Dans une certaine mesure, ces questions découlent d’une obsession pour la liberté académique, qui était et reste nécessaire pour que des recherches controversées puissent être menées sans crainte de représailles ou d’ingérence. Malheureusement, cette obsession pour la liberté académique a été instrumentalisée pour soutenir l’hyperindividualisation dans laquelle les préférences individuelles l’emportent sur le bien collectif, ce qui constitue un important obstacle au travail d’humanisation de l’éducation. Le travail difficile associé à la conception des expériences d’apprentissage humanisées n’est possible que lorsque les éducateurs collaborent à des niveaux plus larges (programme, corps enseignant, établissement) et s’engagent envers des valeurs et des objectifs communs.
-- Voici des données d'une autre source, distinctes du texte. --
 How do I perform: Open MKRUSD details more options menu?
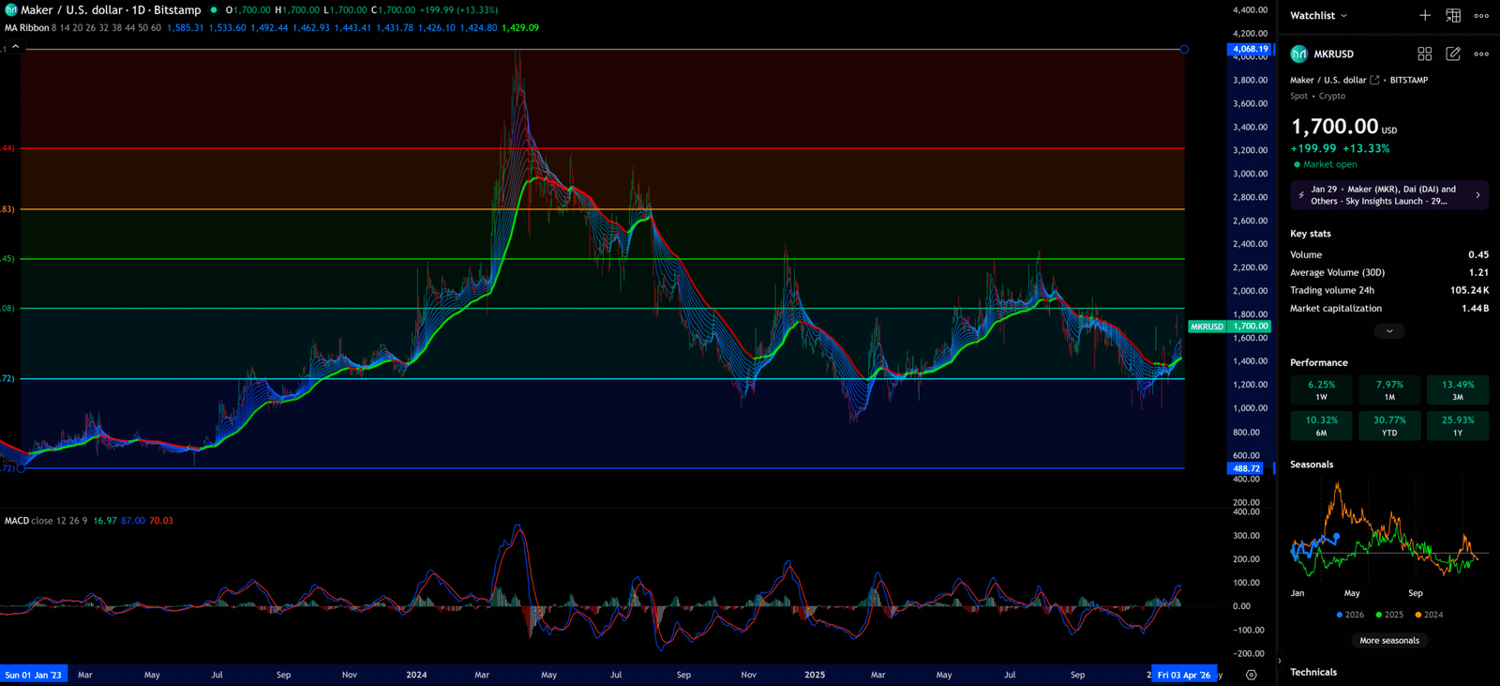[1481, 54]
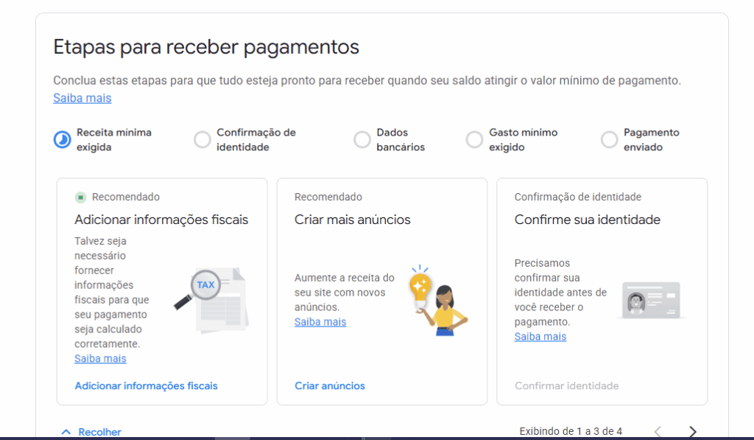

Cela ne veut pas dire que les éducateurs individuels et leurs cours ne feront aucune différence dans la vie des apprenants lorsque ces cours sont conçus de façon humanisée. Toutefois, nous devons reconnaître les limites de cette influence, que même si les personnes peuvent être un phare qui guide l’expérience de l’apprenant, l’expérience globale peut être médiocre lorsque les programmes ne sont pas conçus en fonction d’un ensemble cohérent de valeurs axées sur une expérience transformationnelle.
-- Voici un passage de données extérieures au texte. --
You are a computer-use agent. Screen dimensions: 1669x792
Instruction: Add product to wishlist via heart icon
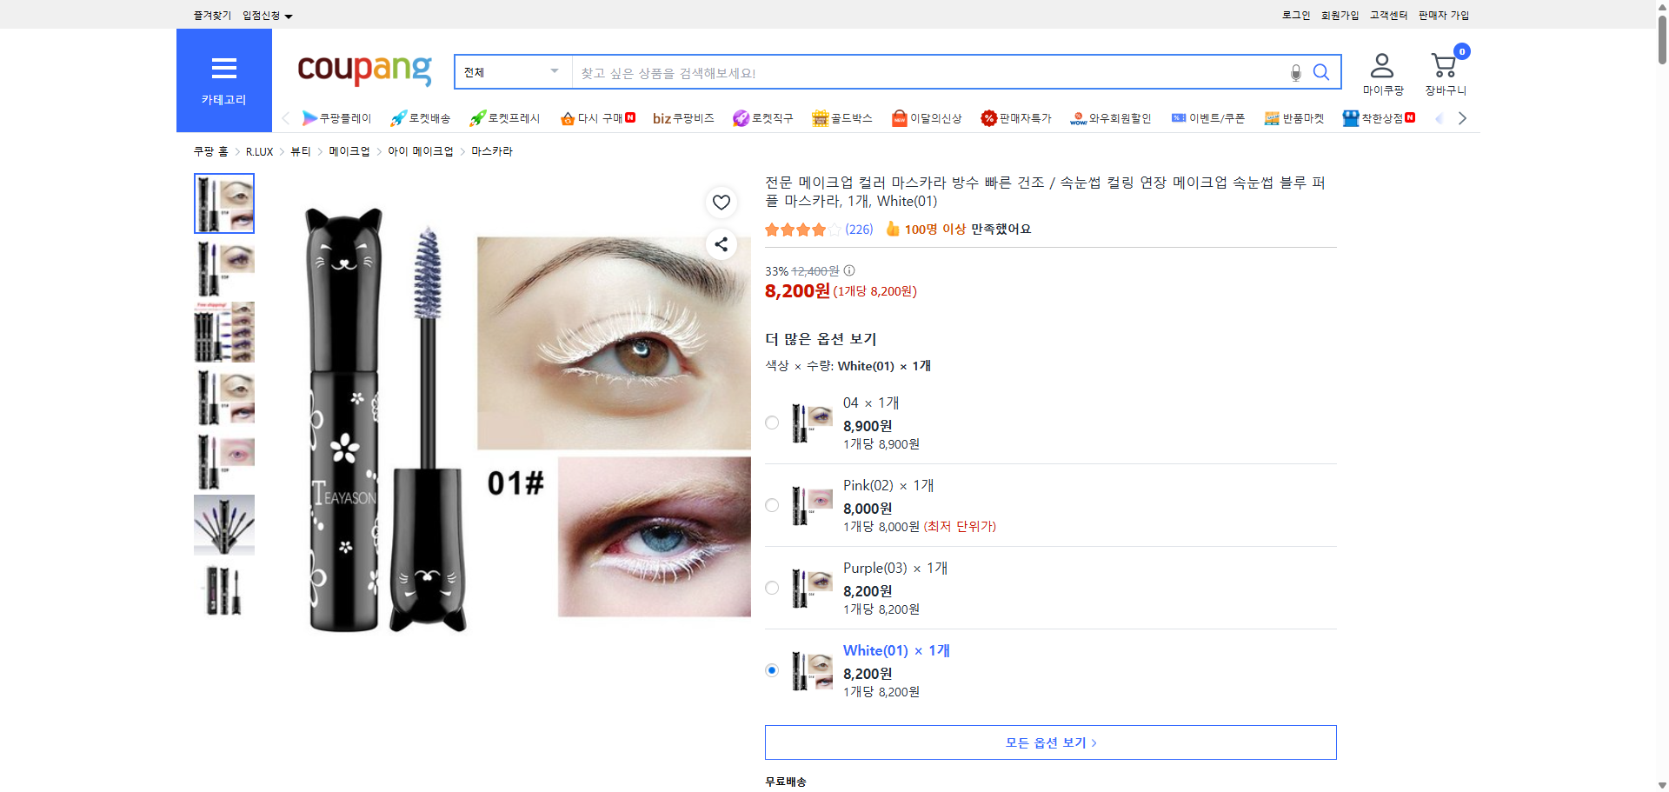coord(721,202)
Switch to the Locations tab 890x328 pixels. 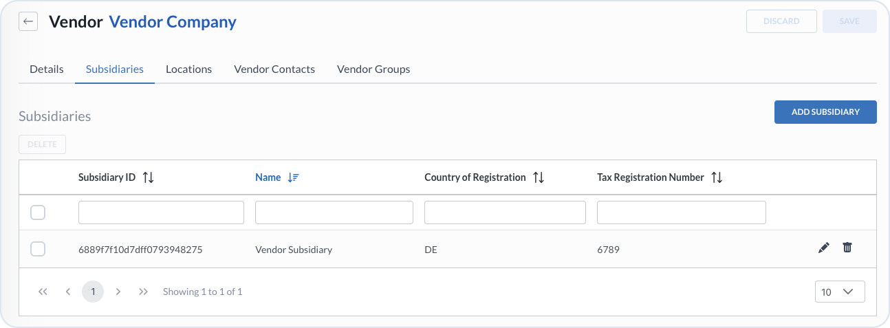click(x=188, y=69)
Si l’engagement de chacun à l’égard de ces objectifs est important, il en va de même pour l’engagement visible des dirigeants à remettre en question le statu quo et à s’attaquer aux questions qui peuvent être impopulaires ou controversées si elles finissent par donner de meilleurs résultats pour tout le monde. Les responsables de l’enseignement supérieur qui tentent d’apporter des changements significatifs se heurtent inévitablement à une résistance et à des critiques qui peuvent être incroyablement épuisantes et décourageantes. Réussir à naviguer dans la politique du changement dans une organisation vaste et complexe nécessite une vision d’un état futur amélioré grâce aux changements nécessaires. Il faut également savoir comment raconter des histoires, partager cette vision de manière convaincante et ouvrir l’espace pour que tous les intervenants puissent se voir dans ce nouvel endroit amélioré.
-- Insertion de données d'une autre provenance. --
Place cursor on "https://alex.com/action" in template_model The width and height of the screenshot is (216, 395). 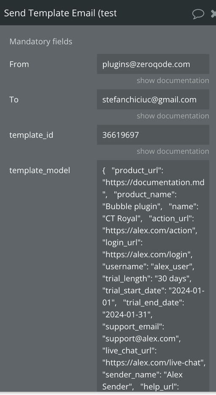(150, 230)
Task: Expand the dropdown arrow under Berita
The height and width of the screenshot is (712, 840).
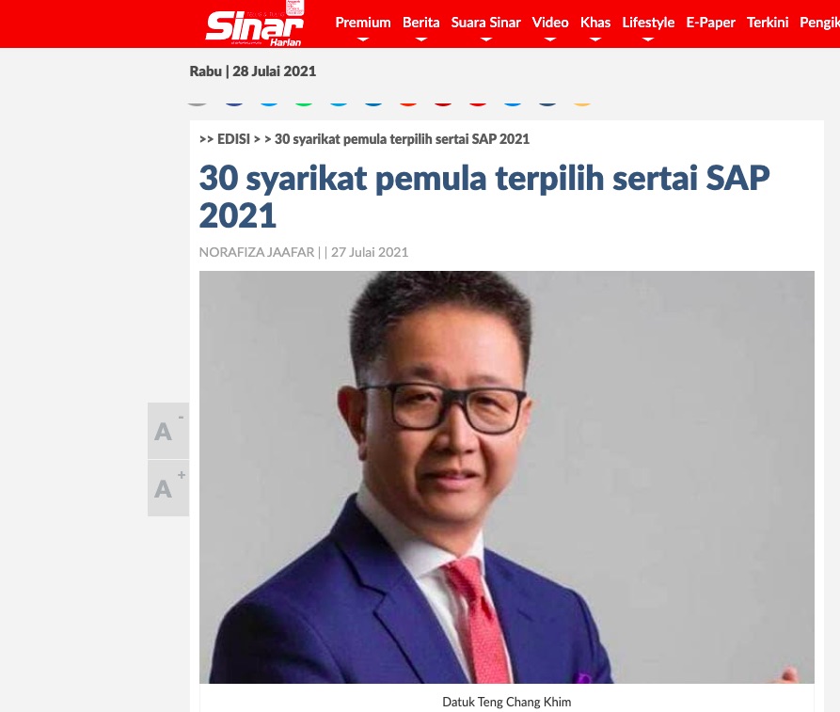Action: point(421,40)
Alors que les établissements d’enseignement supérieur commencent à émerger des nombreuses perturbations engendrées par les restrictions liées à la pandémie, ils doivent prendre des décisions difficiles. Doivent-ils prioriser le retour à l’état antérieur et ignorer l’apprentissage et l’innovation qui ont découlé de cette situation d’urgence? Ou décideront-ils d’entreprendre le difficile examen de conscience et de réflexion critique qui leur permettra d’imaginer un nouvel état qui permettrait de résoudre les problèmes d’inégalité et d’accès pour les apprenants comme pour les travailleurs du milieu de l’enseignement supérieur?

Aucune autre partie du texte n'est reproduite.